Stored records
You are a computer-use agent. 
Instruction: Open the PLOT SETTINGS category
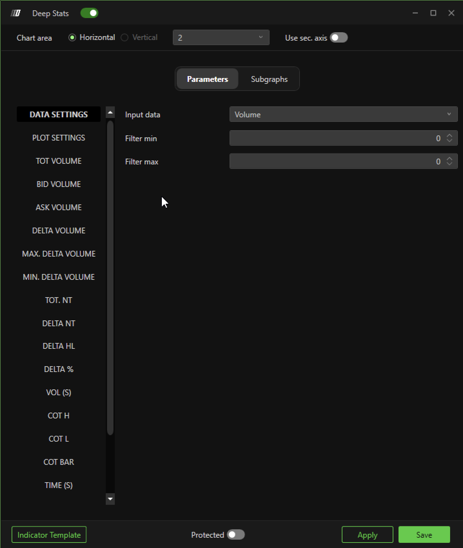tap(59, 138)

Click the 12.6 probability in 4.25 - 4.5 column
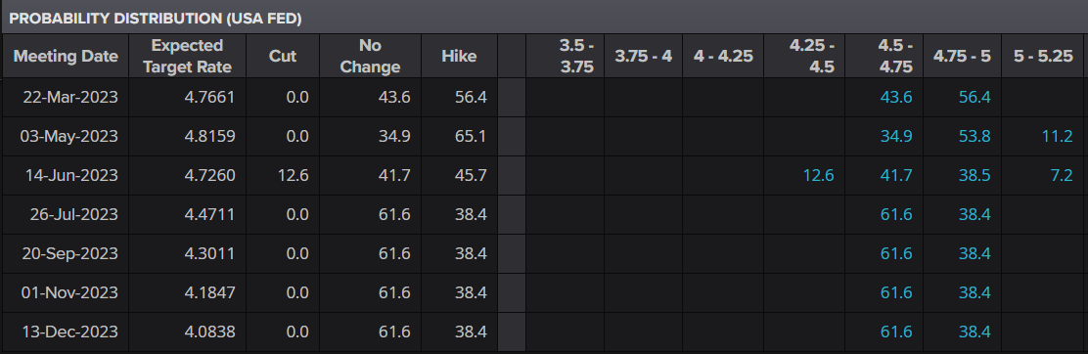pos(818,175)
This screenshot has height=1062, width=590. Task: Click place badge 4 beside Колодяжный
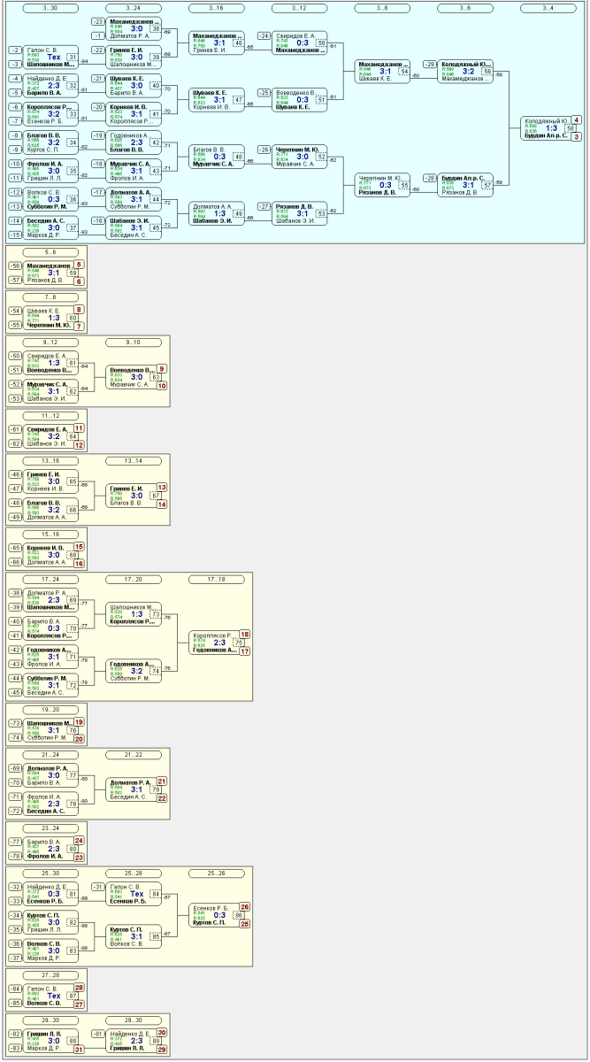[576, 120]
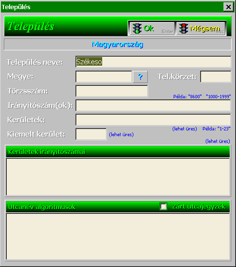The image size is (236, 267).
Task: Click the Utcanév algoritmusok header bar
Action: [x=118, y=207]
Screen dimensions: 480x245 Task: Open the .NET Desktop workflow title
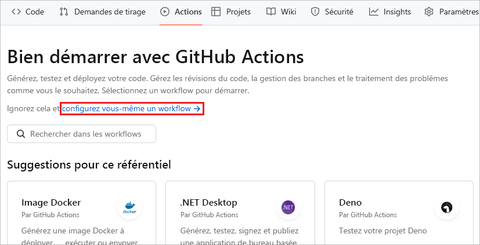click(x=208, y=203)
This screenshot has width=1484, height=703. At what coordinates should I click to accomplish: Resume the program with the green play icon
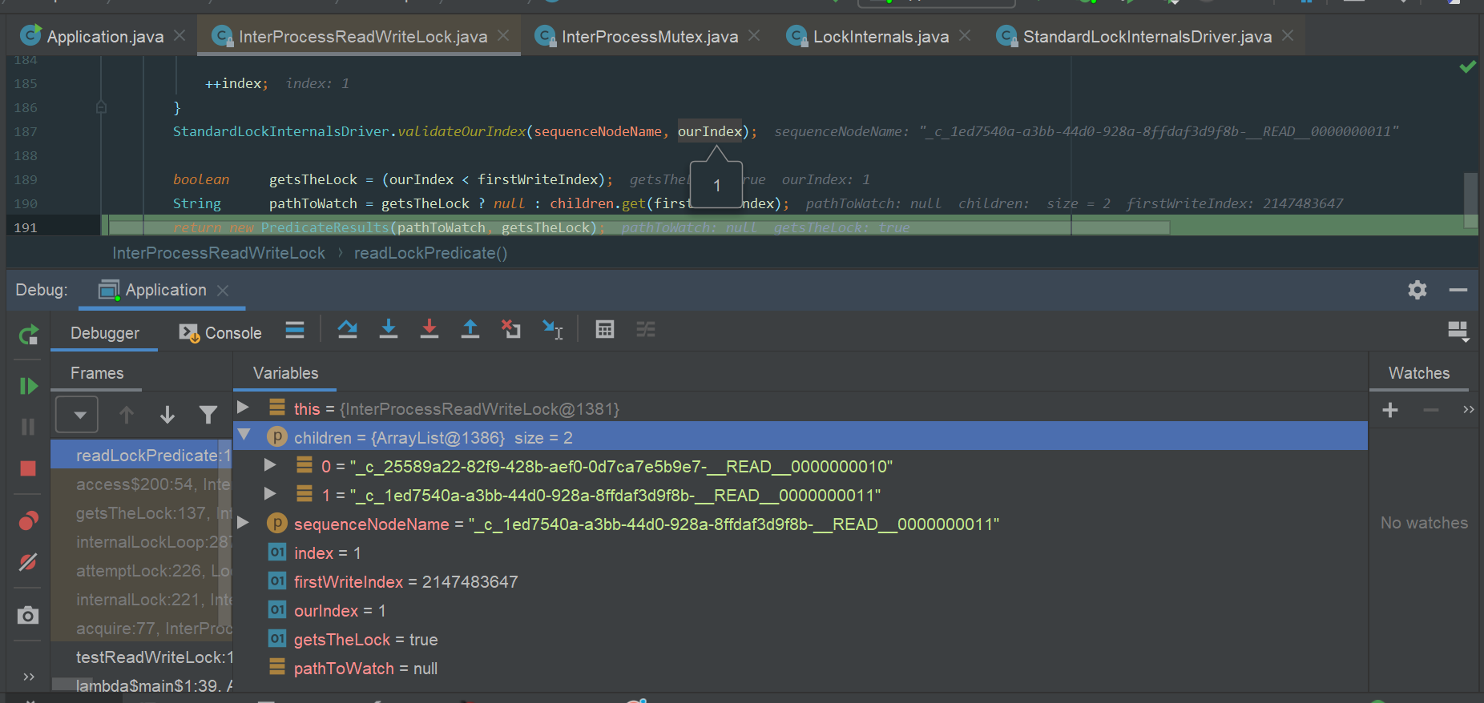coord(28,386)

Instructions to follow:
Please set down only the lines from the one containing "Instruction: Open the PLOT SETTINGS category" through the end of the entries, exactly as they stand, both ends included and with no pictures.

Answer space:
Instruction: Open the PLOT SETTINGS category
tap(59, 138)

Click the 12.6 probability in 4.25 - 4.5 column
pos(818,175)
This screenshot has height=1062, width=590. Task: Click place badge 4 beside Колодяжный
[576, 120]
The image size is (236, 267).
Task: Click the Utcanév algoritmusok header bar
Action: [x=118, y=207]
Screen dimensions: 480x245 Task: Open the .NET Desktop workflow title
click(x=208, y=203)
This screenshot has width=1484, height=703. At what coordinates should I click to accomplish: Resume the program with the green play icon
coord(28,386)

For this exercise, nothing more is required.